Even the most casual observer knows that birds are not always nice to each other.Territorial disputes are common, between birds of the same or different species. In our Florida neighborhood, mockingbirds seem to defend an invisible property line and face off on either side of it. Blue Jays and Northern Mockingbirds chase each other through the trees, the way I used to see jays and robins fight over domination of our back yard cherry tree in New Jersey.     

One might ask, why don’t birds just get along and not waste energy fighting with one another? In nature, behaviors usually carry some survival value which may not always be readily apparent. Of course, defense of nesting and feeding territory is a most basic form of “Homeland Security.”

Disputes between birds usually do not result in physical violence. Often, an aggressive gesture or a hostile verbal exchange is enough to settle a dispute, at least for the moment.

These two male Boat-tailed Grackles (no this is not an exotic “Three-legged Frogmouth”) are vying for control over the same nesting harem, centered around a medium-sized palm tree in our yard.
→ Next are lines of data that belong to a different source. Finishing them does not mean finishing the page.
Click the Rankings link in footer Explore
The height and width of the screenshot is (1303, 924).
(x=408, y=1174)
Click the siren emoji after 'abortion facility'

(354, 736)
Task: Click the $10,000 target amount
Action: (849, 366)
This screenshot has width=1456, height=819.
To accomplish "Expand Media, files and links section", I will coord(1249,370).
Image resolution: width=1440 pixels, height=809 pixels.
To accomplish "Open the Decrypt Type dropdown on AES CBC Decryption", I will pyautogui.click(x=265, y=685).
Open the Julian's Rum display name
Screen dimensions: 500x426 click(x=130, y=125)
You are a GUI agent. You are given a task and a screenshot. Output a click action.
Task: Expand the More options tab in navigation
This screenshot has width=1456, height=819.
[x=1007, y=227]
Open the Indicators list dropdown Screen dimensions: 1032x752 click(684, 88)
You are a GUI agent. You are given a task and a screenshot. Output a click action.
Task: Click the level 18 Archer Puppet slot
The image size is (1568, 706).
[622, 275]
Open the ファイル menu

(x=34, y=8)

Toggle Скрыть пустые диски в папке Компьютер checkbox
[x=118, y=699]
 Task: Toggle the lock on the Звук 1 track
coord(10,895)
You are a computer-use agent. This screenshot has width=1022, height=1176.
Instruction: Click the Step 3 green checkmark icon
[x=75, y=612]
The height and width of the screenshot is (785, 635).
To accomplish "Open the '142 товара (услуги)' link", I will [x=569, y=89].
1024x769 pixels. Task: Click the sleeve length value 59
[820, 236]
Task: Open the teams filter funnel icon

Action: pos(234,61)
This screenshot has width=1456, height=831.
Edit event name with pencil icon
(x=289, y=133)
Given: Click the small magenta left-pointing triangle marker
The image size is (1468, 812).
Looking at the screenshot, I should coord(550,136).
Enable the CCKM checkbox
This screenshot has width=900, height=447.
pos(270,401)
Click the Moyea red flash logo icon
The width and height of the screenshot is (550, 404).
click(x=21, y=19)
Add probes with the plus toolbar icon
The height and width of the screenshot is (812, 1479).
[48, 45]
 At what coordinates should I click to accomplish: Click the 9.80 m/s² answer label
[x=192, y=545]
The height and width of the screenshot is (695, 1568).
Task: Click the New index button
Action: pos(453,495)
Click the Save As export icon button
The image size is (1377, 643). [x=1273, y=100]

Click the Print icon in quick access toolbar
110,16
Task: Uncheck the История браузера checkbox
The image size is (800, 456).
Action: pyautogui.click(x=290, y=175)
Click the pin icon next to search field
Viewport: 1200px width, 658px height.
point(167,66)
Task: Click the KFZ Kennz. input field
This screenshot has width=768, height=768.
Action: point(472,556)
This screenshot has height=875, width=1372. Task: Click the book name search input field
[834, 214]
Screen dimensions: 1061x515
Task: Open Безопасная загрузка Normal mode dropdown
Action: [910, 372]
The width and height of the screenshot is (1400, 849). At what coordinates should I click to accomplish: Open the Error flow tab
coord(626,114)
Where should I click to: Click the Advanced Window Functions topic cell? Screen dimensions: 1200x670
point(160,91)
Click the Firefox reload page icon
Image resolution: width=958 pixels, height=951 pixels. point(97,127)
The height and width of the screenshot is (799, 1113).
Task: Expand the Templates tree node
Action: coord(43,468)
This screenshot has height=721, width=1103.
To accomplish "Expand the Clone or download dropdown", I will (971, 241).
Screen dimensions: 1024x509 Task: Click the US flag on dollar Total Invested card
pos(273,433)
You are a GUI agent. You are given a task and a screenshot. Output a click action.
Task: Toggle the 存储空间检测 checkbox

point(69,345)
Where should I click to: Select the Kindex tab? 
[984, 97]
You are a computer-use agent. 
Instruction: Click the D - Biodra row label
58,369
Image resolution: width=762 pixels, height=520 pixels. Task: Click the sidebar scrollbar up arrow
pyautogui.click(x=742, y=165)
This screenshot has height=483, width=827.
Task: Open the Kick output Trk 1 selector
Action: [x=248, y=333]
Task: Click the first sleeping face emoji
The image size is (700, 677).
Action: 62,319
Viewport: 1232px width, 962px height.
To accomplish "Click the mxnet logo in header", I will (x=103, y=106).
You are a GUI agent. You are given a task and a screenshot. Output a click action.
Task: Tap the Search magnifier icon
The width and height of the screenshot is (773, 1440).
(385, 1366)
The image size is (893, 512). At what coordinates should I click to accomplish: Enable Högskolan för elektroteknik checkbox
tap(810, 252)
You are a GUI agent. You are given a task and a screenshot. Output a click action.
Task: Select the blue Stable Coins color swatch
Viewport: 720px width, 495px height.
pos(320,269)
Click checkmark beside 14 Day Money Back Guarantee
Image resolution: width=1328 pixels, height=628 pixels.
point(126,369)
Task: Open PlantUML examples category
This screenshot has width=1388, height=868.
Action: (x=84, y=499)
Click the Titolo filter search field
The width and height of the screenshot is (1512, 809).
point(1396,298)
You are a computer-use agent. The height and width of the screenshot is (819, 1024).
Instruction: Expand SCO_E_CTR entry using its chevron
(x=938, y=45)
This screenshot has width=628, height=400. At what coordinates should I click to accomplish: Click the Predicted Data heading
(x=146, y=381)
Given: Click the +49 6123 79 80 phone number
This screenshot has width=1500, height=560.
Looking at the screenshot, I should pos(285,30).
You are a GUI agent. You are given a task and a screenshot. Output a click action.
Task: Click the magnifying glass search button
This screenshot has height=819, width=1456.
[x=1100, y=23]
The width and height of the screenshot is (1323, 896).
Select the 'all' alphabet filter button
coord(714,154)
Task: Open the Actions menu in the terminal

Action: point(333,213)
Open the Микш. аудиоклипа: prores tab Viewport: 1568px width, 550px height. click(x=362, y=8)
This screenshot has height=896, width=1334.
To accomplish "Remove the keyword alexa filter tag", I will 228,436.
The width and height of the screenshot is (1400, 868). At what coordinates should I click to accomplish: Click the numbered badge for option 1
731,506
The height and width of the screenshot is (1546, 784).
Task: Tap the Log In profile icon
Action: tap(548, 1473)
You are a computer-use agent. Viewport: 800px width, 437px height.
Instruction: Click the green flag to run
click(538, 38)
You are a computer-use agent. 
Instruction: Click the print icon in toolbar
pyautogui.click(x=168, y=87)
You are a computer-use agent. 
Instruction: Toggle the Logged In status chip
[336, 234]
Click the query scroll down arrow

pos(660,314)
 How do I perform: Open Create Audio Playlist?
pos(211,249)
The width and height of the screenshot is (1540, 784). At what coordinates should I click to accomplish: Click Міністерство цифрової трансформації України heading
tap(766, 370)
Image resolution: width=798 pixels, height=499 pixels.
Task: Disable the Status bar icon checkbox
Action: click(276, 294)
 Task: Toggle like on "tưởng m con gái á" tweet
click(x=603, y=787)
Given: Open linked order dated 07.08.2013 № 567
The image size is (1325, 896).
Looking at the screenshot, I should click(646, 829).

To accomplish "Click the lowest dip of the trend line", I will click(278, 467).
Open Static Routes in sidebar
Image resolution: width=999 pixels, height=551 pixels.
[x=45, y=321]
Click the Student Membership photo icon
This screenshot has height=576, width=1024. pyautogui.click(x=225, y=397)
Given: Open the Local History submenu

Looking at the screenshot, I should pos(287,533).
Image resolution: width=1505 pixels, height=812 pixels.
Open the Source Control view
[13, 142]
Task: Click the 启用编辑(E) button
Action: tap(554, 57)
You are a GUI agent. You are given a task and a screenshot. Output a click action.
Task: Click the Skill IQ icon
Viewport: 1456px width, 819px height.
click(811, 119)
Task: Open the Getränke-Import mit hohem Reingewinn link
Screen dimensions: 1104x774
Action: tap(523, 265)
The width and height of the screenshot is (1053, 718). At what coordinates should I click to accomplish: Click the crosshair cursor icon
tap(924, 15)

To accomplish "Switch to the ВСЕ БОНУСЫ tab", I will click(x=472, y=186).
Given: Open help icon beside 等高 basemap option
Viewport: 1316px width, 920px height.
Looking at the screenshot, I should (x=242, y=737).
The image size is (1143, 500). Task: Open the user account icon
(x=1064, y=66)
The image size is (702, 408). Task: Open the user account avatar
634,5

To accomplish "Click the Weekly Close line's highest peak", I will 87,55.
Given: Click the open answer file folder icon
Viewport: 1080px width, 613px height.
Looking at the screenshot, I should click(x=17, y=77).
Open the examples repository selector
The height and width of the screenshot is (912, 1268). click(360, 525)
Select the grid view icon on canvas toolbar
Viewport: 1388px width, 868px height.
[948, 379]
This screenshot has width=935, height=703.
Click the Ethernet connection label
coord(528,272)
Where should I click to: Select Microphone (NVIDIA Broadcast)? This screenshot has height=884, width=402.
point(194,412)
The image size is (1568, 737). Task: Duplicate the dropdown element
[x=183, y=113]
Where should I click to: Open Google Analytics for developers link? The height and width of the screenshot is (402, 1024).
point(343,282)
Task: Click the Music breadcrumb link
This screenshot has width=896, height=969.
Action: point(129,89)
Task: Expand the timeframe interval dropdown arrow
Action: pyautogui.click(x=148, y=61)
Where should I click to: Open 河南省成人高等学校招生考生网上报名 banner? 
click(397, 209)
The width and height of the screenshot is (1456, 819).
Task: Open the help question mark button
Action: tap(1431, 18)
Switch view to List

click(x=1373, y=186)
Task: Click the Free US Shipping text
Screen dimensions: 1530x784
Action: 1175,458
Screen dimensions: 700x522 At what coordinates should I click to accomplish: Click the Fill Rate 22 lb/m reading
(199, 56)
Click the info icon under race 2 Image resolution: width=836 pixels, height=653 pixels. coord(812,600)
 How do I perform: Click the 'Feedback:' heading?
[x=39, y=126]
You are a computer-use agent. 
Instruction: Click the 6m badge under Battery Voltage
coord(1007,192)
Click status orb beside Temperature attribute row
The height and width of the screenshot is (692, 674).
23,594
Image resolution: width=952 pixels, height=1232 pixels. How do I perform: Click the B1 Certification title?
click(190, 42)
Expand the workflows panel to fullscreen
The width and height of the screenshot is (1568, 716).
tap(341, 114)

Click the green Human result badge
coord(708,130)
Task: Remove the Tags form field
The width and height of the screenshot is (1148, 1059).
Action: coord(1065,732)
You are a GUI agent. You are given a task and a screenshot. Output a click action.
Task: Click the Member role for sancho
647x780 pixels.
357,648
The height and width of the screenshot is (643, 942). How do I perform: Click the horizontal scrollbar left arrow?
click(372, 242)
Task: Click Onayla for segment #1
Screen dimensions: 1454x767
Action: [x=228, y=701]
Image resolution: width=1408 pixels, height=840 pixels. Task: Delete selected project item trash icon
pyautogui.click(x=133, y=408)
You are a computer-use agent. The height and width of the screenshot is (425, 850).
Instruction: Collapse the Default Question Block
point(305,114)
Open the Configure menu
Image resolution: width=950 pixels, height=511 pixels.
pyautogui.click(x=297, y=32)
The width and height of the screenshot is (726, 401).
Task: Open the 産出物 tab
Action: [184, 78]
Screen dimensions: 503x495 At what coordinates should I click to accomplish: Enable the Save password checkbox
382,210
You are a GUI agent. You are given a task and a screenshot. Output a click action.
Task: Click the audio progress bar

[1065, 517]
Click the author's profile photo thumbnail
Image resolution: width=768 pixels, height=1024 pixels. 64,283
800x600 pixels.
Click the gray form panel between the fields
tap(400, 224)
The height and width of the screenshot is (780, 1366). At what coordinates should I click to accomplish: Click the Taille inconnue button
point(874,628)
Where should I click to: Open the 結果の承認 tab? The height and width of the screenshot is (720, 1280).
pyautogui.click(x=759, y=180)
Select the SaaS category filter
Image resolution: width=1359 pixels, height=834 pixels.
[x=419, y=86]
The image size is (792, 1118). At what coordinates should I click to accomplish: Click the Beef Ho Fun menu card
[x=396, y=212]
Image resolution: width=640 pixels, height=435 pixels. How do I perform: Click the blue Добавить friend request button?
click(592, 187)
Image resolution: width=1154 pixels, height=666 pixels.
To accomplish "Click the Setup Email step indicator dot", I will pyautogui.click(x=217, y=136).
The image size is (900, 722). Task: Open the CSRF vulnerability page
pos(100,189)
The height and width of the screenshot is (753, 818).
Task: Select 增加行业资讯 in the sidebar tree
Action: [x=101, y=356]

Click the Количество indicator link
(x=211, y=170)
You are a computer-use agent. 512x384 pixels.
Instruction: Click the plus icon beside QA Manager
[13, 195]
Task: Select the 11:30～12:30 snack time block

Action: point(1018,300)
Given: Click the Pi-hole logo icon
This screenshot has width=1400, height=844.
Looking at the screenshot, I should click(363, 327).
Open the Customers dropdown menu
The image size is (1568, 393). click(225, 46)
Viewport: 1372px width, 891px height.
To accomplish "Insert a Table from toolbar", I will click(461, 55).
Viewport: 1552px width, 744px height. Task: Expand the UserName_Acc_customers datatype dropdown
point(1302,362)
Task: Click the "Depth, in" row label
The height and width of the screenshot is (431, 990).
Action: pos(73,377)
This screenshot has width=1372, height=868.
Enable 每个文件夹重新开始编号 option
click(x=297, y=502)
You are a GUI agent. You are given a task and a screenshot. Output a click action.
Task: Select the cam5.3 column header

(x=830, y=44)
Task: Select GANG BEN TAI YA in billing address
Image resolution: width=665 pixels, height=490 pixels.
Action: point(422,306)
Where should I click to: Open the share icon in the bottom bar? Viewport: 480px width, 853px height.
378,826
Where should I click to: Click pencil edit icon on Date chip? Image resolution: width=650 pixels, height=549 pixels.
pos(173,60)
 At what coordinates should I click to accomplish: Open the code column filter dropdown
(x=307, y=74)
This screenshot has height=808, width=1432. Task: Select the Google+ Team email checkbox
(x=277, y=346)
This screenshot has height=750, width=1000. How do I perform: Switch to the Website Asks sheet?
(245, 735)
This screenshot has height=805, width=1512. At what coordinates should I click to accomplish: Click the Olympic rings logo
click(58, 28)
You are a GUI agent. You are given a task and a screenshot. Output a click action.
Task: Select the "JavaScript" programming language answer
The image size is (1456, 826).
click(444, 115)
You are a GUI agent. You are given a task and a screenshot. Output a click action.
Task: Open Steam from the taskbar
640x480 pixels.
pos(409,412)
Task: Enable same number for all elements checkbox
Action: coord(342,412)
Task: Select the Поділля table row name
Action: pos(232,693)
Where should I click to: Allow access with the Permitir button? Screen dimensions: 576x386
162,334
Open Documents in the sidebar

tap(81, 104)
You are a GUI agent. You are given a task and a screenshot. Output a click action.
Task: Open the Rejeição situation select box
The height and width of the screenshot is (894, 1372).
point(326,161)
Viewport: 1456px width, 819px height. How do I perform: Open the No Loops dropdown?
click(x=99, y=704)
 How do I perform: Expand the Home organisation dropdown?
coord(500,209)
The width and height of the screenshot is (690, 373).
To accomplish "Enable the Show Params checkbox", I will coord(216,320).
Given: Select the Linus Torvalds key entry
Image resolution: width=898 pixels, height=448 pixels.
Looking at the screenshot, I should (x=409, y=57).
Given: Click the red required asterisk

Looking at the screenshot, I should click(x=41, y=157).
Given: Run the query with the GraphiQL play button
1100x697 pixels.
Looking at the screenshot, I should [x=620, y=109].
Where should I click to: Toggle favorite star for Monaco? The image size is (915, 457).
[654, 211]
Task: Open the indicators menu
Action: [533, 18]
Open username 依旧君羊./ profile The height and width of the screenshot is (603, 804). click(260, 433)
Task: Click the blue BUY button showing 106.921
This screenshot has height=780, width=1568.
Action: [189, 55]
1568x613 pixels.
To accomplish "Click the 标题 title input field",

Click on the photo to see ritualistic sequences in their non-violent “dance competition,” after which the loser simply flies away :

Boat-tailed Grackle Dance 20100730

A markedly dissimilar female Boat-tail grasps a dragonfly to feed to her young and seems to pay no attention to the epic contest:

Female Boat-tailed Grackle lWith Dragonfly 20090410

Birds cannot frown, but posture can convey hostile intent. Are these Gray Catbirds having a domestic disagreement?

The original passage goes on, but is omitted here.